— begin MATERIAL TO PROCESS —
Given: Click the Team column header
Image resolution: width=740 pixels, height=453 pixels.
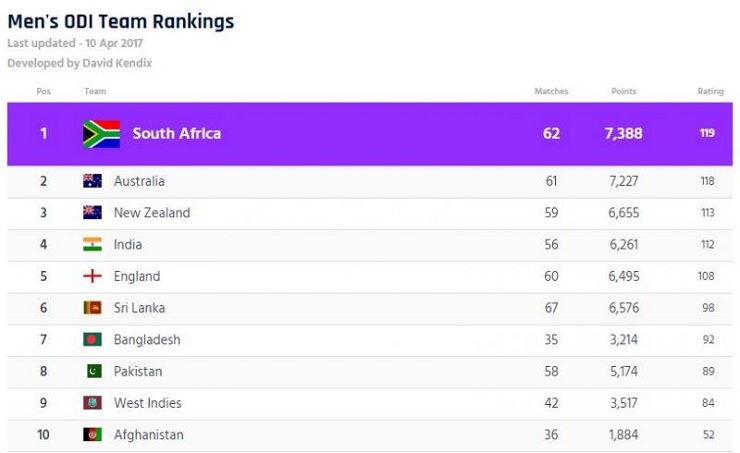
— end MATERIAL TO PROCESS —
— begin MATERIAL TO PROCESS —
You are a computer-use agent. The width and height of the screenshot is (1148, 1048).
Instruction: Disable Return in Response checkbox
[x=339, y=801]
— end MATERIAL TO PROCESS —
— begin MATERIAL TO PROCESS —
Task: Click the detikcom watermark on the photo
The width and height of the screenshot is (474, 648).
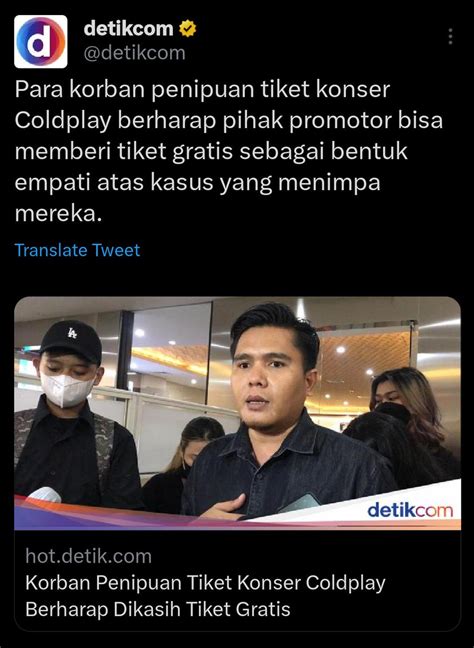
— end MATERIAL TO PROCESS —
OBJECTIVE:
Please recast the listing as a Markdown table with the columns Row and Line. Start with the line containing "Given: Click the Team column header" and go on through the line containing "Image resolution: width=740", numbering each line and leaving out blank lines.

RESPONSE:
| Row | Line |
|---|---|
| 1 | Given: Click the Team column header |
| 2 | Image resolution: width=740 pixels, height=453 pixels. |